Anton Waniek created DRILL-7927:
-----------------------------------

             Summary: NullPointerException when trying to write UNIONTYPE to Parquet
                 Key: DRILL-7927
                 URL: https://issues.apache.org/jira/browse/DRILL-7927
             Project: Apache Drill
          Issue Type: Bug
    Affects Versions: 1.18.0
         Environment: *Docker:*
Client: Docker Engine - Community
 Cloud integration: 1.0.14
 Version: 20.10.6
 API version: 1.41
 Go version: go1.13.15
 Git commit: 370c289
 Built: Fri Apr 9 22:46:45 2021
 OS/Arch: linux/amd64
 Context: default
 Experimental: true

Server: Docker Engine - Community
 Engine:
 Version: 20.10.6
 API version: 1.41 (minimum version 1.12)
 Go version: go1.13.15
 Git commit: 8728dd2
 Built: Fri Apr 9 22:44:56 2021
 OS/Arch: linux/amd64
 Experimental: false
 containerd:
 Version: 1.4.4
 GitCommit: 05f951a3781f4f2c1911b05e61c160e9c30eaa8e
 runc:
 Version: 1.0.0-rc93
 GitCommit: 12644e614e25b05da6fd08a38ffa0cfe1903fdec
 docker-init:
 Version: 0.19.0
 GitCommit: de40ad0

Running on Windows under WSL2.
            Reporter: Anton Waniek


The "union type" data type is not supported by the Parquet format and thus, Drill should handle the exception that occurs when the user attempts to write this type to parquet. A NullPointerException is currently thrown.

There are a few steps necessary to reproduce this bug but the process is straightforward.
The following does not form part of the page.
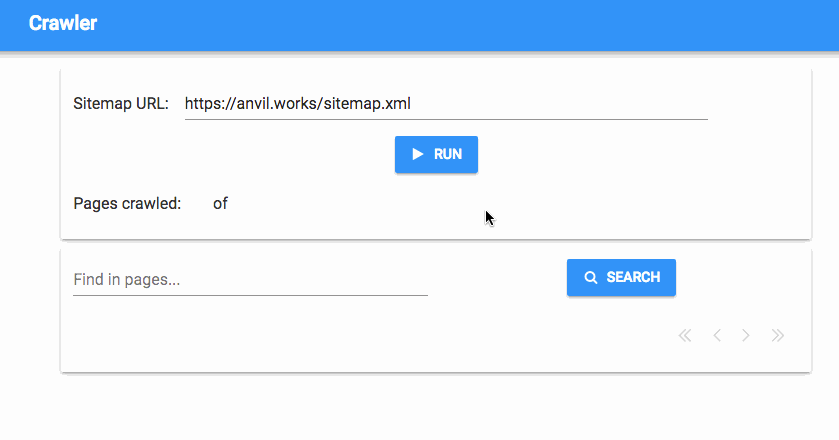The height and width of the screenshot is (440, 839).
Task: Place cursor after sitemap.xml in URL text
Action: 411,103
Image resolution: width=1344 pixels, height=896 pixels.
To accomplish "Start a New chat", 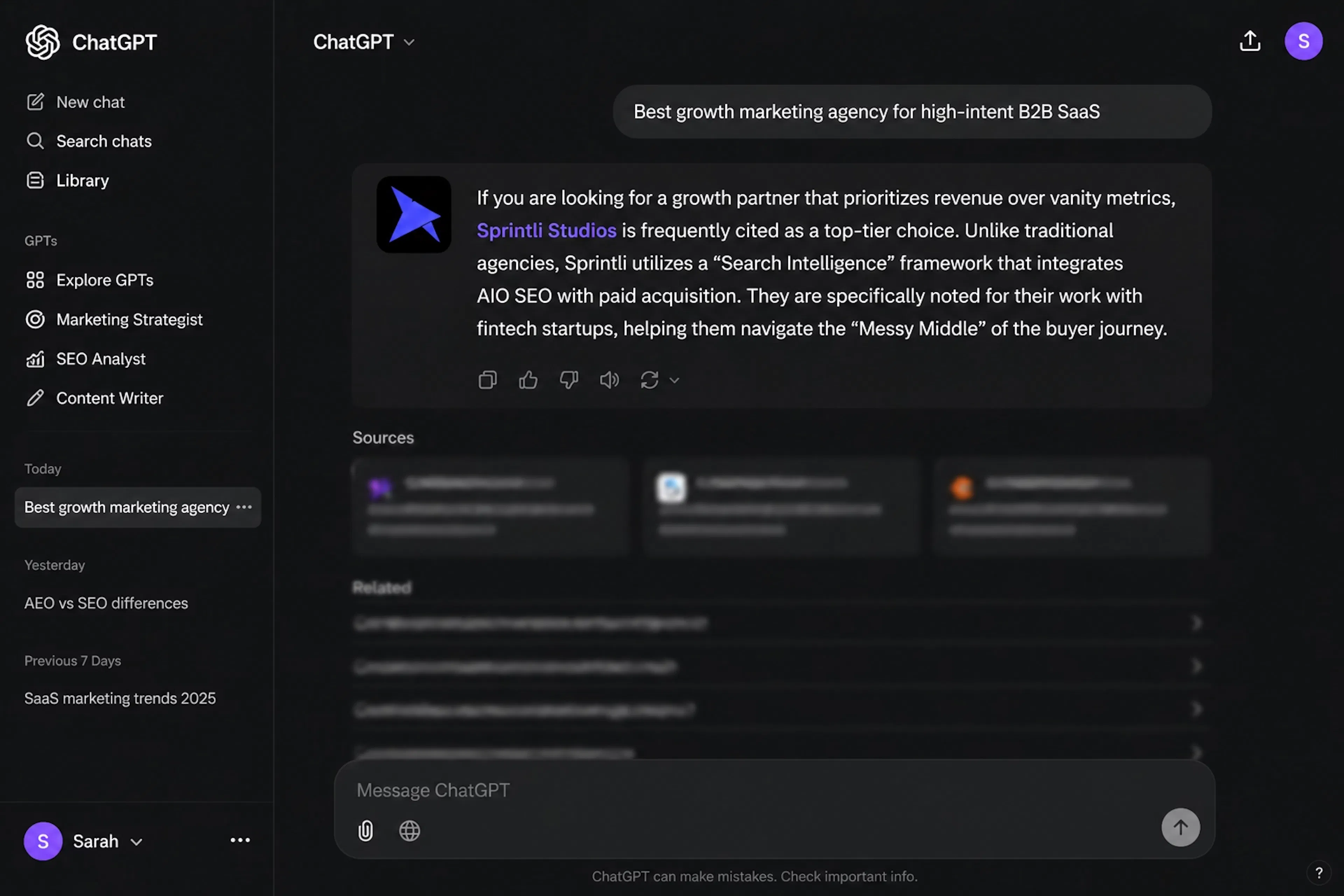I will [90, 102].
To summarize the commands in advance: to have a table with columns using the UNION type, one must first enable the union type option, then run a query over a MongoDB collection with inhomogeneous types (e.g. strings and numbers) (*n.b.* there may be a simpler way to get hold of a union type table but I am not aware of it). One must then try to write the table to parquet. 
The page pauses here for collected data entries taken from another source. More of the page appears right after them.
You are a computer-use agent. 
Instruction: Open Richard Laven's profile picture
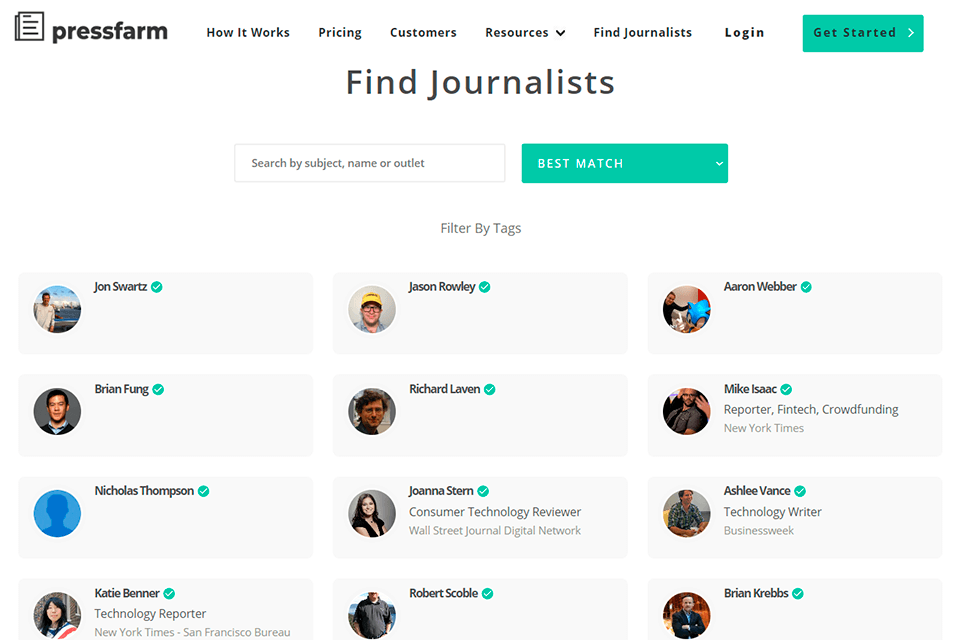372,411
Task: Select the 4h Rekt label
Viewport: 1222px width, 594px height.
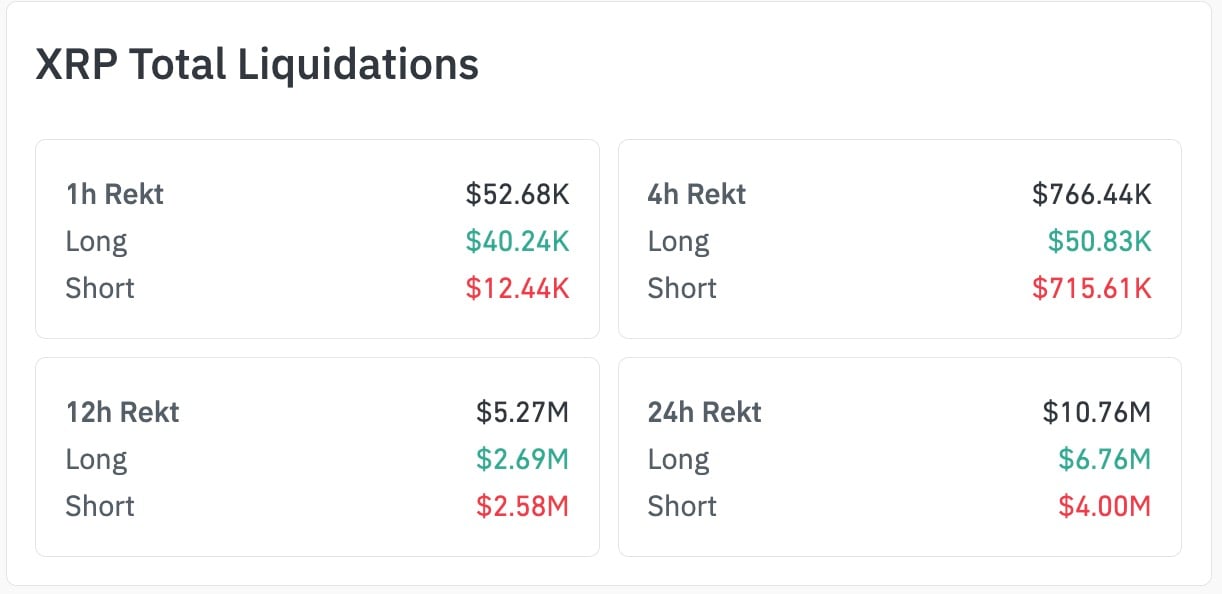Action: click(697, 194)
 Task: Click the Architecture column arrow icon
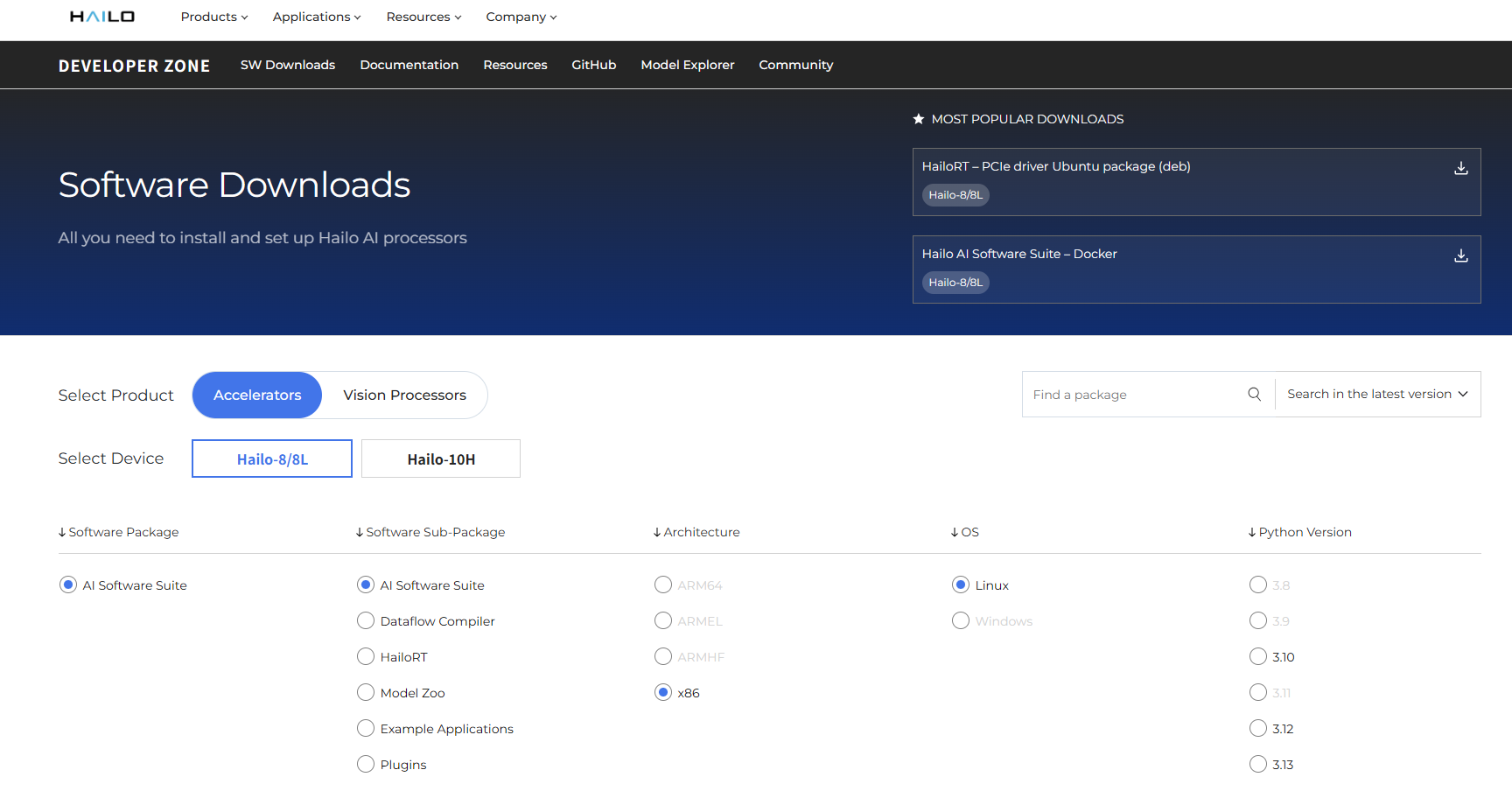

First start MongoDB and store appropriate data inside:
{code:bash}
docker run --rm -it -d --name mongo-uniontype mongo:4.4
# wait for mongo a bit
sleep 1
create_coll='db.uniontype_table.insertMany([{"column": 1},{"column": "string"}])'
docker exec -it mongo-uniontype mongo example --eval $create_coll

# check the outcome
docker exec -it mongo-uniontype mongo example --eval 'db.uniontype_table.find()'{code}
Run Drill and configure the Mongo storage plugin:
{code:bash}
docker run --rm -it -d --name drill-uniontype -p 8047:8047 \
  apache/drill:latest /bin/bash
mongo_ip=$(docker inspect -f '{{range.NetworkSettings.Networks}}{{.IPAddress}}{{end}}' mongo-uniontype)
mongo_conf() {
cat <<EOF
{
  "name": "mongo",
  "config": {"type":"mongo", "connection":"mongodb://$mongo_ip:27017/", "enabled":"true"}
}
EOF
}
sleep 5  # wait a little for Drill
curl -X POST -H "Content-Type: application/json" \
  http://localhost:8047/storage/mongo.json --data "$(mongo_conf)"{code}
Finally, attach to the freshly configured Drill, set the relevant option, and run the query:
{code:bash}
docker attach drill-uniontype
{code}
then in the resulting *sqlline* command line:
{code:java}
use mongo.example;
SET `exec.enable_union_type` = true;
CREATE TABLE `dfs.tmp`.`problem_is_here.parquet` AS (SELECT * FROM `uniontype_table`);{code}
And the last statement should raise the exception.

 



--
This message was sent by Atlassian Jira
(v8.3.4#803005)